55 Künstler aus 22 Ländern kamen in die Endauswahl, und alle Werke der Ausstellung kann man kaufen

Dieser Mut zur Meisterschaft wurde jetzt auch bei der 20. Internationalen Grafik-Triennale Frechen prämiert. Kristin Grothe gehört zu den 55 Künstlern aus 22 Ländern, die es in die endgültige Auswahl der vom Frechener Kunstverein veranstalteten Verkaufsausstellung geschafft haben, und unter diesen zu den drei Preisträgerinnen. Dass sich ausschließlich Frauen (neben Grothe sind dies Bettina van Haaren und Majla Zeneli) das vierstellige Preisgeld teilen, ist dabei dem Zufall (oder jedenfalls keiner Agenda) geschuldet.

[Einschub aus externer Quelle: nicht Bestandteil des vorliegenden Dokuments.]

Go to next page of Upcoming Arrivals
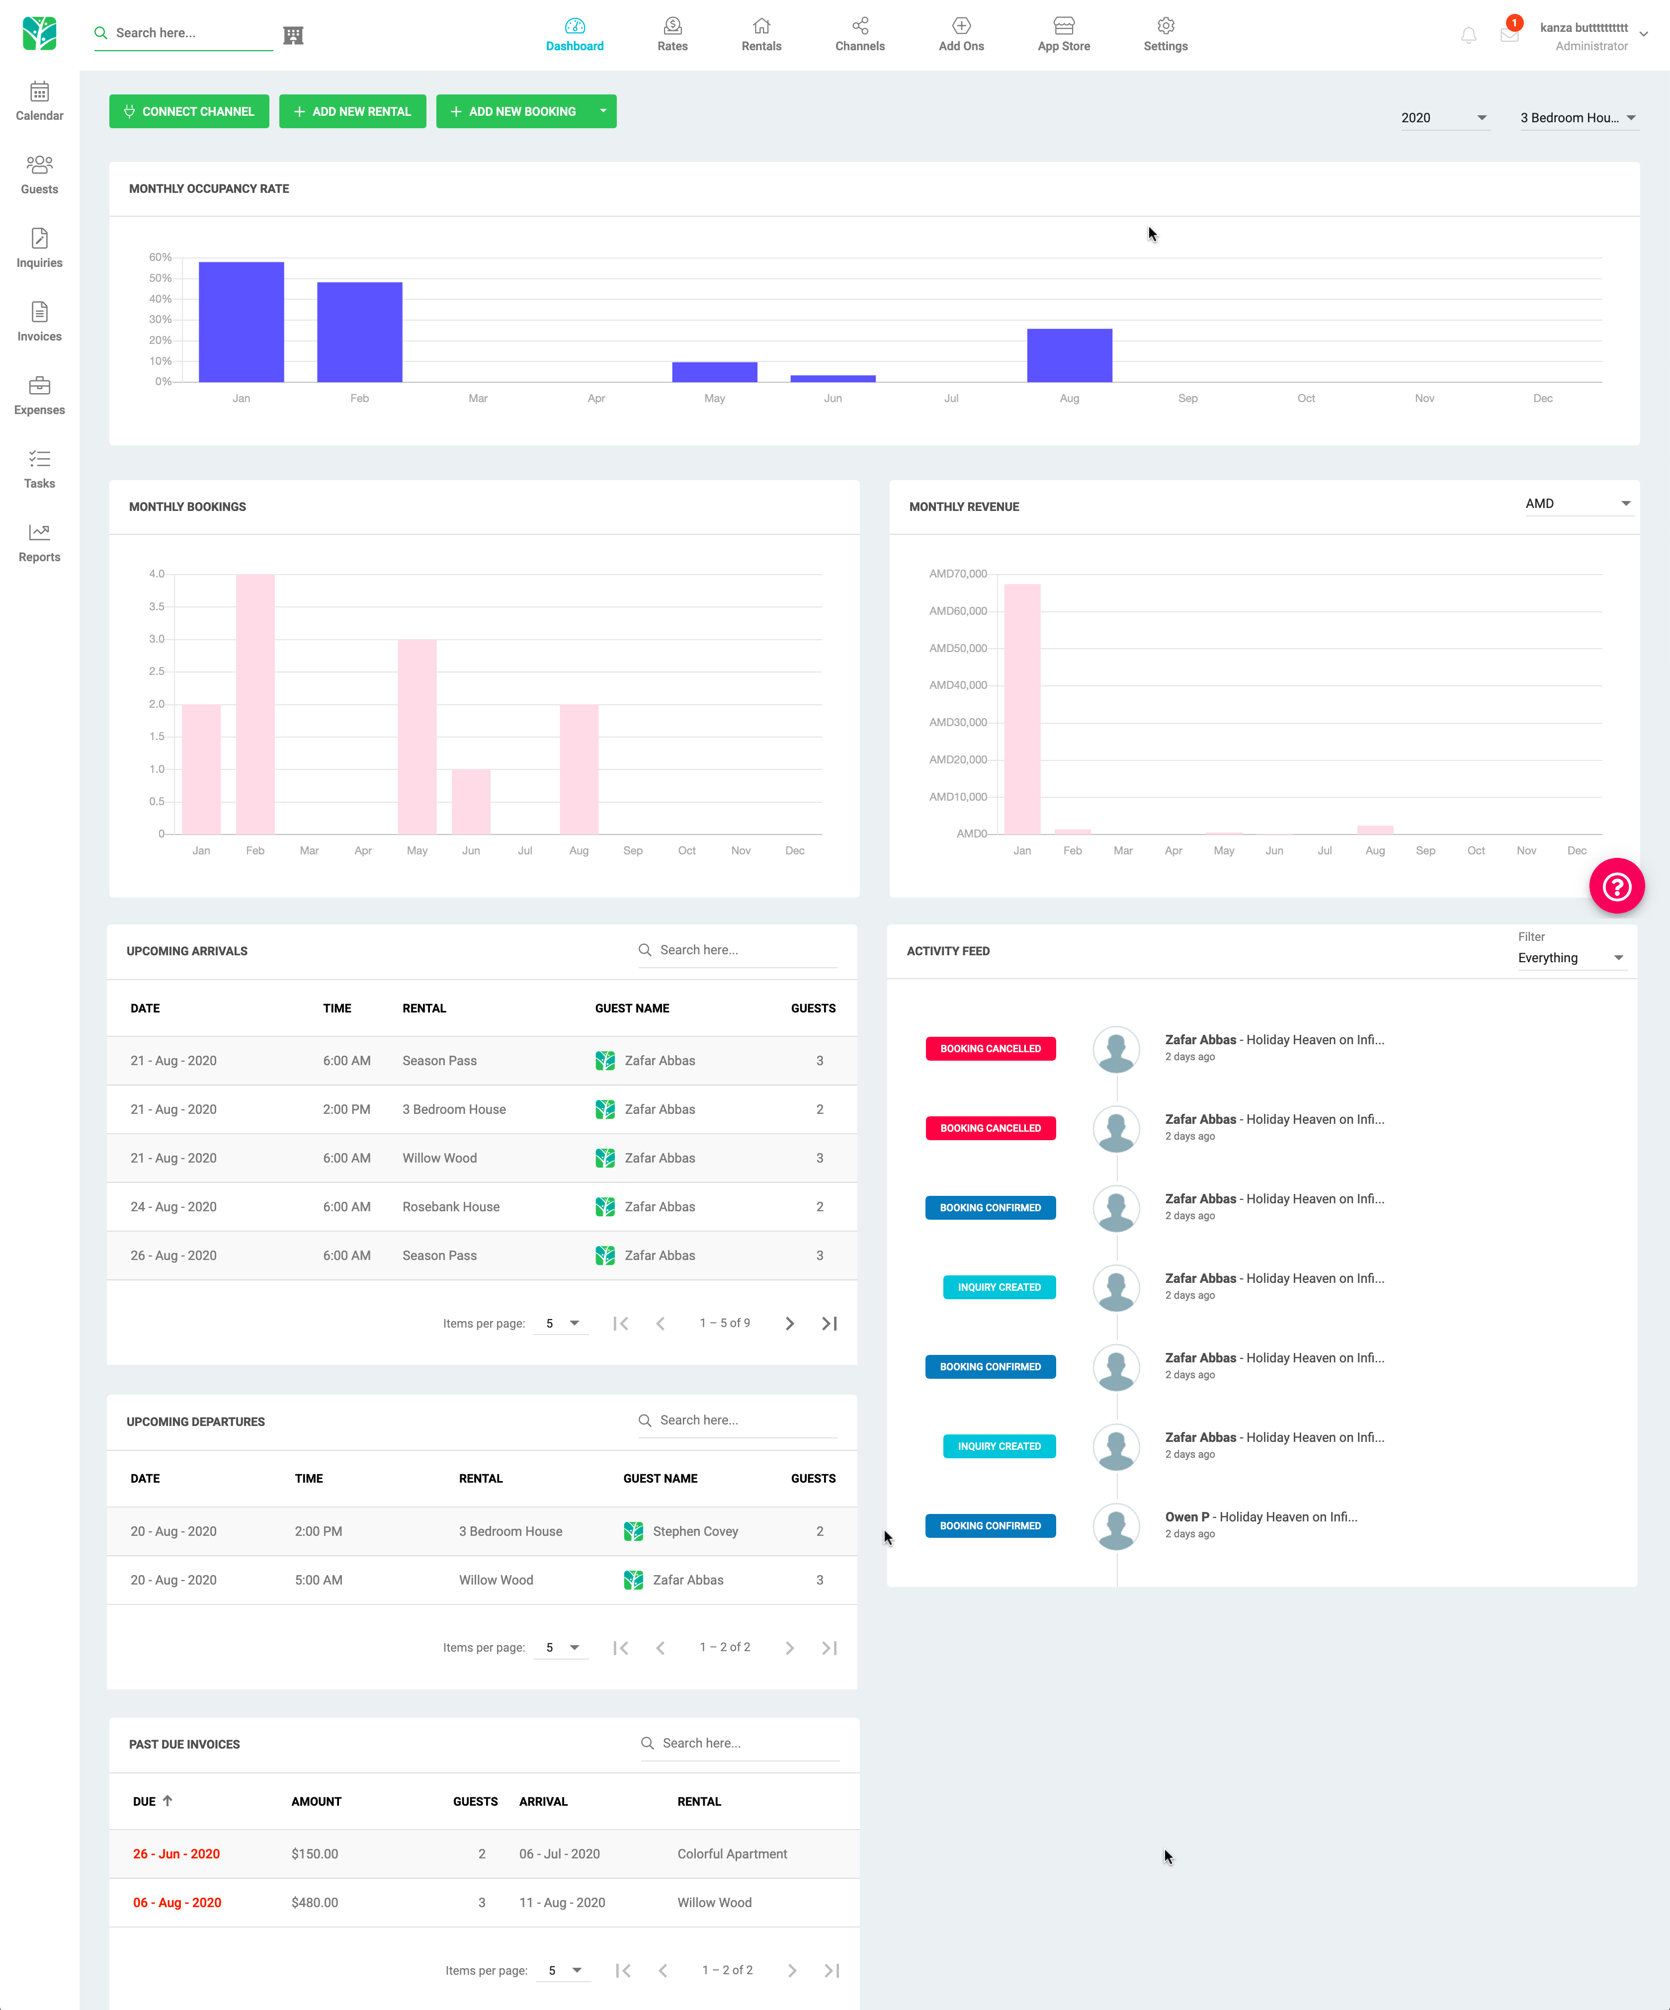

Seit mehr als 50 Jahren wird vor den Toren Kölns dieses „Schaufenster internationaler Druckgrafik“ bestückt. Nachdem die Jubiläumsausgabe unter pandemischen Bedingungen gelitten hatte, läuft die Ausstellung im Frechener Stadtsaal, bei der man sämtliche Werke erwerben kann, jetzt wieder im Normalbetrieb – bis 14. Juli sind 170 grafische Werke zu sehen. Die Konzentration auf die Grafik ist dabei nicht nur der Frechener Randlage geschuldet. Wegen ihrer vergleichsweise günstigen Preise gilt Grafik als Einstiegsdroge in die künstlerische Sammellust und fällt damit ins Kerngeschäft eines Kunstvereins.

Erzählerisch und barock ist das grafische Werk der Dortmunder Malerin Bettina van Haaren

Bei der Grafik finden Liebhaber handwerklicher Finesse zudem eher eine Heimat als in anderen Feldern der zeitgenössischen Kunst. So kombiniert Grothe gerne verschiedene Techniken miteinander und arbeitet mitunter auf Büttenpapier, weil ihr dessen poröse Stofflichkeit erlaubt, reliefartige Oberflächen zu erzeugen. Ein farbiges Querformat ist mit dem Messer so stark aufgeraut, dass es wie eine Stickerei aus dem Papier tritt.

Bei den drei Preisträgerinnen dieses Jahres zeigt sich die Vielfalt der grafischen Möglichkeiten – sieht man einmal von den Möglichkeiten bunter Farben ab. Majla Zeneli hat sich auf die Mezzotinto-Technik spezialisiert, eine alte, besonders aufwendige Form der Druckgrafik, die dem Künstler die Darstellung feinster Abstufungen zwischen Hell und Dunkel erlaubt. Seinen Höhepunkt erlebte diese Schabtechnik in der Porträtkunst des 18. Jahrhunderts, Zeneli wendet sie auf die Schattenwürfe geometrischer Flächen an.

Erzählerisch und überbordend ist das grafische Werk der Dortmunder Malerin Bettina van Haaren. Sie bringt zarte menschliche Figuren aufs großformatige Papier, im Grunde Strichel- und Kritzeleien, die wie auf barocken Deckengemälden zu schweben und in großer Zahl durcheinander zu wirbeln scheinen. Dabei offenbaren sich die Details erst bei näherem Hinsehen, schält sich die Ordnung erst allmählich aus dem Chaos heraus. Die angedeuteten Erzählstränge lassen sich niemals ganz auflösen. Aber sie zielen ins Herz der menschlichen Existenz.


„20. Internationale Grafik-Triennale Frechen“, Stadtsaal, Kolpingplatz 1, Frechen, Mi.-Fr. 16-19 Uhr, Sa.-So. 12-18 Uhr, bis 14. Juli 2024. Der Eintritt ist frei.

Der Autor gehörte zur Jury der 20. Grafik-Triennale Frechen.